::: Exercise input :::
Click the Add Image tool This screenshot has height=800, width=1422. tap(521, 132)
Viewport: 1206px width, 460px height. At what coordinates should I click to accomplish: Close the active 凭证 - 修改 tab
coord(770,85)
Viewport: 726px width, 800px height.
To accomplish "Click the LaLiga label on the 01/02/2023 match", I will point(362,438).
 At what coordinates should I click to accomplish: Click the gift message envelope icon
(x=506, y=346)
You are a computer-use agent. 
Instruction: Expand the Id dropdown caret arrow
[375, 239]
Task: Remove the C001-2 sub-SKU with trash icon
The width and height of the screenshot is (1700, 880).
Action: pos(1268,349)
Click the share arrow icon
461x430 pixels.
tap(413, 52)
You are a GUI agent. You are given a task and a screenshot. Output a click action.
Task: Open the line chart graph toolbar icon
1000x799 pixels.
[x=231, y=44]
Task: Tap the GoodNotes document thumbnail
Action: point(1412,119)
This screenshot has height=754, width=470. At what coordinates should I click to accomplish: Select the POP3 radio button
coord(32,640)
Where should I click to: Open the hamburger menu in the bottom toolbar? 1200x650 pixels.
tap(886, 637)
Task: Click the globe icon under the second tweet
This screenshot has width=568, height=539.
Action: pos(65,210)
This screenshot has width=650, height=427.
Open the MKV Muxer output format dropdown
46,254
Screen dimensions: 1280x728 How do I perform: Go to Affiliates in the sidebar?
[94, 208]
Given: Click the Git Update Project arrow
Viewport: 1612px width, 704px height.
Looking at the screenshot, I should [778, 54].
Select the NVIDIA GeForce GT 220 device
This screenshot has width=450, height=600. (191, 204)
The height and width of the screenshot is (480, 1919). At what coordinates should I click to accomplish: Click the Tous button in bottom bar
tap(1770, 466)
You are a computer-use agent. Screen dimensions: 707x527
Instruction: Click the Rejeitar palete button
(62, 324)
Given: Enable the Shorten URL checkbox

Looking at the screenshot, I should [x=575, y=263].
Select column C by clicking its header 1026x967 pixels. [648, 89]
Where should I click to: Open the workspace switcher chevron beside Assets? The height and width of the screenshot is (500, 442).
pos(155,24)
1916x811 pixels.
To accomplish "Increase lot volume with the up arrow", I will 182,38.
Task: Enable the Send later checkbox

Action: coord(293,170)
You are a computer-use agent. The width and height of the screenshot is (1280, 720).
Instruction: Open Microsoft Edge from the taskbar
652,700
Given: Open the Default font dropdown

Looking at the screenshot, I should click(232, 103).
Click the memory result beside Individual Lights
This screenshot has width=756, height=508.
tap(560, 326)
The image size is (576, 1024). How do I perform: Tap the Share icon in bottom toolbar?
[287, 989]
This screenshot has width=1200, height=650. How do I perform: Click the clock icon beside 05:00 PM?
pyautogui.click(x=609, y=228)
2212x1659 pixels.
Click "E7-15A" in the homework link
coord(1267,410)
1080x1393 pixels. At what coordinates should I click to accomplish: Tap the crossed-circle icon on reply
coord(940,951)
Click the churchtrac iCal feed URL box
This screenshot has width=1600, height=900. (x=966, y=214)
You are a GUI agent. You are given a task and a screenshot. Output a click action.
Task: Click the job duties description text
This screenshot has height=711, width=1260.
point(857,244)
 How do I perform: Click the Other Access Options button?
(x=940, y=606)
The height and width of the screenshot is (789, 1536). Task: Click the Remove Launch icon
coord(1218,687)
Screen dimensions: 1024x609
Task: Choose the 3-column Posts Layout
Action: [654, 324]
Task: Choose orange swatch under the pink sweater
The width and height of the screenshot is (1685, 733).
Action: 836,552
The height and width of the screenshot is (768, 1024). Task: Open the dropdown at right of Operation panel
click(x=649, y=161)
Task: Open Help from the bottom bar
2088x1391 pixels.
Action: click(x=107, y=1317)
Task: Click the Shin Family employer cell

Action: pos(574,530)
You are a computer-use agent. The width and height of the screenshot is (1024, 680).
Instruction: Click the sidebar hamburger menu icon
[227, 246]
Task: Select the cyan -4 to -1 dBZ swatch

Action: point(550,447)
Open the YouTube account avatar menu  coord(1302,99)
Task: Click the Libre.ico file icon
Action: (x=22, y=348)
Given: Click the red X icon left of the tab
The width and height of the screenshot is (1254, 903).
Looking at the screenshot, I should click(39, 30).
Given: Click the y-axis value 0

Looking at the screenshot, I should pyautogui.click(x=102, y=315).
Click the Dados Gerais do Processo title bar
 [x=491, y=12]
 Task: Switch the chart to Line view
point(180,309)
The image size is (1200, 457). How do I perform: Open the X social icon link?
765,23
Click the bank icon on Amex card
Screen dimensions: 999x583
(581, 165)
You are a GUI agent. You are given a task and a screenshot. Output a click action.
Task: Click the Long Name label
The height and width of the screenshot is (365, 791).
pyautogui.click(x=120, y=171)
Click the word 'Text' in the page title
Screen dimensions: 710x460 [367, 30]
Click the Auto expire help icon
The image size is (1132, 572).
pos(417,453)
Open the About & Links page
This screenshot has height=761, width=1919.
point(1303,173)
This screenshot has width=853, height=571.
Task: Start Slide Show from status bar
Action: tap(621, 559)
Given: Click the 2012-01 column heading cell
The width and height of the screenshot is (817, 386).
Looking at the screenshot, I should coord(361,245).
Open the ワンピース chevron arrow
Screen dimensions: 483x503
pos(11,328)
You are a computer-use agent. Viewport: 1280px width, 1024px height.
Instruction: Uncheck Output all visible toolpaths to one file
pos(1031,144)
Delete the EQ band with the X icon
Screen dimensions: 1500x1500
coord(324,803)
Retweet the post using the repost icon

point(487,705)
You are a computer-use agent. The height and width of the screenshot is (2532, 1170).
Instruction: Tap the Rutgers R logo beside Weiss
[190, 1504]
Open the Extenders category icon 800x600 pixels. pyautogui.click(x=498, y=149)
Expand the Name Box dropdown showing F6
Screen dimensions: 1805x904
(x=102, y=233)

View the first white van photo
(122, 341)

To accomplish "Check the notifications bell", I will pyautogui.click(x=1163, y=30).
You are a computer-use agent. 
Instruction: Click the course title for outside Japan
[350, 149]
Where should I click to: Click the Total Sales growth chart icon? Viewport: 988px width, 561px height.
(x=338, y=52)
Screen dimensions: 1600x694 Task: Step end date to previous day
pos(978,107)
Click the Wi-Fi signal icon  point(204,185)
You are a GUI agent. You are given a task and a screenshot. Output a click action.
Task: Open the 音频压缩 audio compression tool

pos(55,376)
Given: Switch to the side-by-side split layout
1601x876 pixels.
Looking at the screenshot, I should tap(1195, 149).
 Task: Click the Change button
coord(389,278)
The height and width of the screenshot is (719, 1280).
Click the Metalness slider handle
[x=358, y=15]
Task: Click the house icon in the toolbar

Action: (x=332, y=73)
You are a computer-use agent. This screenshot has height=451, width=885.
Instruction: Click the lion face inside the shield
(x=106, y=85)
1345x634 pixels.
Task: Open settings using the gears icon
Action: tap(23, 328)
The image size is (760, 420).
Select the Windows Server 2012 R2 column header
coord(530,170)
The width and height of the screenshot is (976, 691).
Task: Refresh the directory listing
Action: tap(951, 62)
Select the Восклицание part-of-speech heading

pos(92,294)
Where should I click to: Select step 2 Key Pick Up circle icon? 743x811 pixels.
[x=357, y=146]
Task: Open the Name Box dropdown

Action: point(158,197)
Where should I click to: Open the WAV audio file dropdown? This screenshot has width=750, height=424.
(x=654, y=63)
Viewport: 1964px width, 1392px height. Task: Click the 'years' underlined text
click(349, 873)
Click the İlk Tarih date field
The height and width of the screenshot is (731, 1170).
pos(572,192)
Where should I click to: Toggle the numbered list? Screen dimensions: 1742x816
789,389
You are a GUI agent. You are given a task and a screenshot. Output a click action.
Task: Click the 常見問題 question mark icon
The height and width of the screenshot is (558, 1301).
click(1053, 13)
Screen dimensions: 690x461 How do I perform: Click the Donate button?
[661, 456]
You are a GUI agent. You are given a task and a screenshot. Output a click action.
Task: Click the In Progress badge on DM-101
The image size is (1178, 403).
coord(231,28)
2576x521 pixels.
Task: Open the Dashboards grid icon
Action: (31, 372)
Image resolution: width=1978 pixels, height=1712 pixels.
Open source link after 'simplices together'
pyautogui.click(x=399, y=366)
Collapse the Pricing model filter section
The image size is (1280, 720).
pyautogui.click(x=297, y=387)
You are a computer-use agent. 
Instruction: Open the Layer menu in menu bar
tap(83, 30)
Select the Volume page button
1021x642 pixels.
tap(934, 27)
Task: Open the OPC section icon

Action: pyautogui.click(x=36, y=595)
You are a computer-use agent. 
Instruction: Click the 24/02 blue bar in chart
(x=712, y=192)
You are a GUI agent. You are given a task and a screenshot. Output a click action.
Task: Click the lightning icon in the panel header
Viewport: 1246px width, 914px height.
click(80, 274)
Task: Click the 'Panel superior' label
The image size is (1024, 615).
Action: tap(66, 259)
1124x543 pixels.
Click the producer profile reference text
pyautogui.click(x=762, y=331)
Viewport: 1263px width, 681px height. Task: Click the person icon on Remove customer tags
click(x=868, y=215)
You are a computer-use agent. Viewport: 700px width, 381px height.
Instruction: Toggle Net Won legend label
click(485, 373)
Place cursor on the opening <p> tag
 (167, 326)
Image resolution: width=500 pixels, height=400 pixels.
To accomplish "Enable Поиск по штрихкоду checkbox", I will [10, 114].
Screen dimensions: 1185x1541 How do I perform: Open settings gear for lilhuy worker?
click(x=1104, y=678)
:::
→ **Exercise description**:
Please output, exactly, the lines of the listing from the one containing "Image resolution: width=500" through the last, inclusive, and no other lines.

→ **Task output**:
Image resolution: width=500 pixels, height=400 pixels.
To accomplish "Enable Поиск по штрихкоду checkbox", I will [10, 114].
Screen dimensions: 1185x1541 How do I perform: Open settings gear for lilhuy worker?
click(x=1104, y=678)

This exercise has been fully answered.